Segundo Marina, os dois decretos trazem instrumentos que possibilitarão aos catadores receber um adicional à renda. “E que esse pagamento possa ser feito de forma a que o catador não tenha que ficar dependendo apenas daquele que vai comprar o seu material, porque antecipadamente ele já tem esse direito como se fosse espécie de crédito pelo trabalho que presta”, explicou.

A ministra destacou ainda que dar protagonismo à classe dos catadores é uma forma de combater o racismo ambiental. “A maior parte das pessoas que trabalham com materiais recicláveis são pessoas pretas, sobretudo mulheres chefes de famílias, que são obrigadas a buscar essa alternativa para poder sobreviver”, disse. “Por isso, quando se faz políticas públicas que restauram a dignidade, que os tratam como profissionais, que os remuneram para além dos materiais que são coletados mas pelo trabalho que prestam de serviços ambientais à comunidade, é uma forma de combate o racismo ambiental”, ressaltou.

Papel das empresas

Os decretos foram elaborados por um grupo técnico de trabalho coordenado pela Secretaria-Geral da Presidência da República. O grupo contou, ao longo de 12 reuniões, com a participação de representantes das cooperativas de catadores de materiais reutilizáveis e recicláveis e do setor empresarial que atua na política de logística reversa, além de membros convidados de oito órgãos governamentais.

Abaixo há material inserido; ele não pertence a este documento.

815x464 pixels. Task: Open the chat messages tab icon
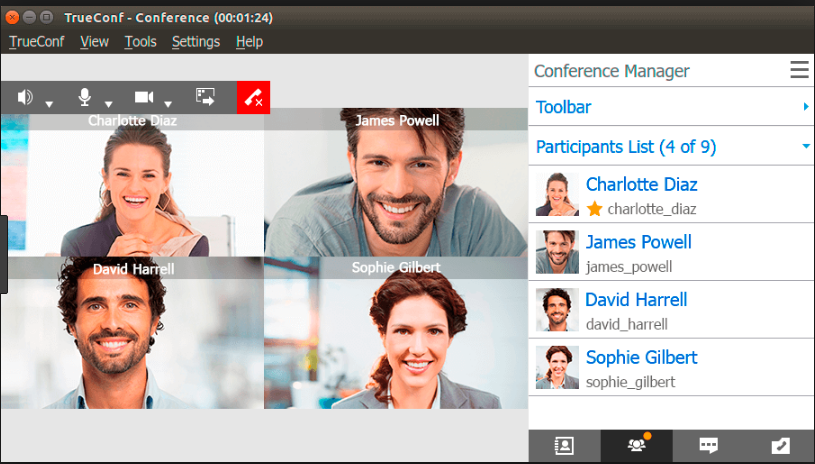coord(708,446)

Para o ministro da Secretaria-Geral, Marcio Macêdo, os catadores realizam um serviço de utilidade pública de preservação ambiental e não podem estar no mesmo patamar que empresas e cooperativas de catadores na cadeia da logística reversa, que tem tecnologia para processar os materiais. Ainda assim, segundo ele, é preciso “reconhecer o papel das empresas na medida correta da sua contribuição, da importância da reciclagem para alavancar a economia”.

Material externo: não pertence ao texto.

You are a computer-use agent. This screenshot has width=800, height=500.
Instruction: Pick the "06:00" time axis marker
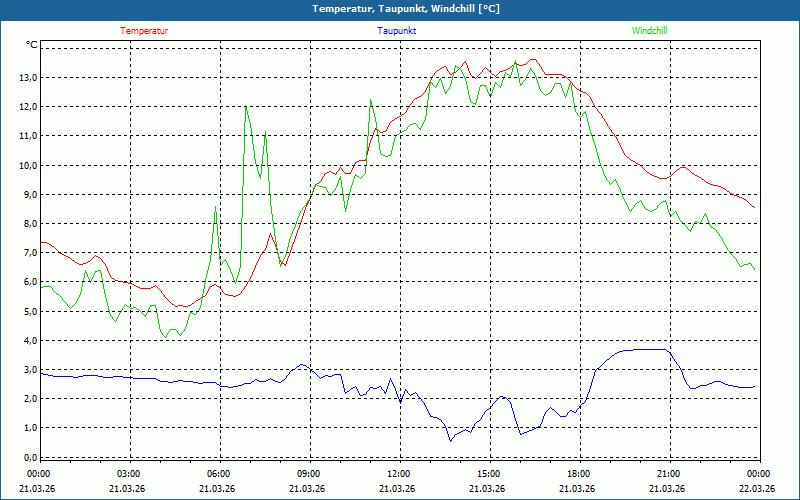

“O novo decreto reconhece o papel das empresas, recoloca os atores centrais do processo de reciclagem no seu devido lugar, ajusta os mecanismos da logística reversa para que catadores, individualmente ou em cooperativas, possam continuar exercendo sua profissão com dignidade”, disse.

Para ele, o governo anterior “desvirtuou” essas políticas com o Decreto 11.044, do ano passado. Agora, segundo o secretário-geral, o novo programa – resultado de 12 reuniões interministeriais – continua reconhecendo o papel das empresas, mas “recoloca os catadores como agentes centrais” do processo.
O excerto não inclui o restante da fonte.